Este post é escrito por Gabriela Lotta, professora de Administração Pública da Fundação Getulio Vargas.
O problema: muitos países vêm enfrentando retrocessos democráticos com a ascensão de novos líderes autoritários.
Por que é importante: A democracia pode ser prejudicada por líderes autoritários que desejam desmantelar os procedimentos democráticos para permanecer no poder.
A solução: proteger os processos burocráticos que defendem a transparência, a responsabilidade e podem denunciar os esforços antidemocráticos.
Nos últimos anos, muitos países do mundo vêm enfrentando processos de retrocesso democrático com a ascensão de novos líderes autoritários. Ao contrário dos esforços autoritários anteriores, esses novos processos não se baseiam em golpes militares ou revoluções. Em vez disso, geralmente começam com processos eleitorais e, silenciosamente, as instituições democráticas são atacadas, os sistemas de freios e contrapesos são desmantelados e a democracia é arruinada por dentro por líderes autoritários que querem permanecer no poder, como observam Levitksy e Ziblat . Em diferentes níveis, esse processo foi documentado em países como Hungry, Turquia, México, EUA sob Trump e Brasil, entre outros.
Burocratas são uma barreira ao governo autoritário
Os estudiosos geralmente analisam o retrocesso democrático observando as instituições políticas e democráticas, o legislativo e o judiciário. No entanto, esses movimentos de retrocesso democrático também exigem um desmonte invisível que ocorre de dentro da administração pública e afeta os procedimentos administrativos e os servidores públicos. Desde a obra de Max Weber , é notória a importância dos servidores públicos e dos procedimentos administrativos para a democracia. A burocracia – composta por procedimentos e servidores públicos – é um requisito para a democracia, pois a democracia precisa de continuidade, estabilidade, neutralidade e isonomia. Devido a essas características, a burocracia impõe muitas barreiras aos líderes autoritários que desejam mudar as instituições. A burocracia evidencia ilegalidades, resiste às mudanças e impõe limites. Os burocratas tentam proteger as leis e garantir a continuidade e a legalidade dos procedimentos. Portanto, como propôs Paul DuGay , observando os novos esforços autoritários, os burocratas são a pedra angular da democracia.

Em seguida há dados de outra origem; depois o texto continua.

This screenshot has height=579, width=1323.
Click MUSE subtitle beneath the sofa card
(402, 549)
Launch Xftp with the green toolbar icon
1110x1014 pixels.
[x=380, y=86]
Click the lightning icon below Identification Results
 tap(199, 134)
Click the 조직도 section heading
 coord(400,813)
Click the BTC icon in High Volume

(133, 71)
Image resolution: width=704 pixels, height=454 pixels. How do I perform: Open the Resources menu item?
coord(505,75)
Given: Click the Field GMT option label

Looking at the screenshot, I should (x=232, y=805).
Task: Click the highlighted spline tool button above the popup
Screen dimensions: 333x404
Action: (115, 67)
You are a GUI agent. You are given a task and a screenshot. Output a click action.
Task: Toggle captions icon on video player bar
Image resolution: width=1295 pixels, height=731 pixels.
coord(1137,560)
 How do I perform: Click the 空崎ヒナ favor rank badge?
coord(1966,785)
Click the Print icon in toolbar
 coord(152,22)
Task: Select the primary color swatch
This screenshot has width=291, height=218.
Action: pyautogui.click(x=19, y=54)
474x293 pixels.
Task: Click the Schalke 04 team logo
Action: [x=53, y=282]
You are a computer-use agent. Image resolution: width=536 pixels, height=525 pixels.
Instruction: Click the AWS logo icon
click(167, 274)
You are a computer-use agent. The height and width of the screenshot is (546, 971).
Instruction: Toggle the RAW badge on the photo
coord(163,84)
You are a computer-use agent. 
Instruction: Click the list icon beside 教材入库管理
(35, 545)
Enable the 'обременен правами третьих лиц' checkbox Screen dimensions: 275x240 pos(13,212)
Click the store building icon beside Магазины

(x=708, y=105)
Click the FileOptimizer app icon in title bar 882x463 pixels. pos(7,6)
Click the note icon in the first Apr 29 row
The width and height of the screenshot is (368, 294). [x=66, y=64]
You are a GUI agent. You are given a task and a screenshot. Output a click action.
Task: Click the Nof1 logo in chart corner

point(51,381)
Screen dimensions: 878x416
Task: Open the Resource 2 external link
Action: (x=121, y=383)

Por isso não surpreende que líderes autoritários precisem atacar a burocracia para implementar seus projetos. Eles têm que reinterpretar ou alterar as leis e procedimentos ou minimizar as barreiras impostas . Mas acima de tudo, eles têm que conquistar a lealdade ou silenciar os burocratas que podem resistir e trazer à tona quaisquer ilegalidades e uso indevido de leis e procedimentos .
Um estudo de caso do Brasil
Alguns estudiosos começaram recentemente a analisar o que acontece com uma administração pública sob processos de retrocessos democráticos em diferentes países (ver, por exemplo, os casos documentados no livro Bauer et al., 2021 ; ou as discussões feitas por Bauer e Becker, 2020 ; Peters e Pierre, 2019 ; Rockman, 2019 ). Também estamos contribuindo para essa discussão analisando o caso brasileiro sob a presidência de Bolsonaro.
Podemos resumir aqui pelo menos quatro estratégias diferentes que os líderes autoritários usam para minimizar as barreiras impostas pelos burocratas – seja conquistando sua lealdade ou silenciando-os.
A primeira é o que alguns autores chamam de ‘burocracia bashing’ (por exemplo, Caillier ), definida como “ mensagens políticas destinadas a depreciar o governo , ou agências e burocratas em particular, com a esperança de enfraquecer a confiança que os cidadãos depositam na entidade ” . No Brasil, por exemplo, o presidente fez muitos discursos públicos dizendo que burocratas ou algumas organizações são incompetentes, preguiçosos, corruptos etc. Em um discurso, o ministério da economia chamou os servidores de 'parasitas'. Esses esforços afetam a autoconfiança dos burocratas e a confiança dos cidadãos nas organizações públicas.
Uma segunda estratégia é a perseguição e assédio aos burocratas. No Brasil, por exemplo, o governo aumentou o número de processos contra burocratas, revisou processos de demissão e denunciou assédio. Essas práticas criam um ambiente de medo que diminui a capacidade de reação dos burocratas.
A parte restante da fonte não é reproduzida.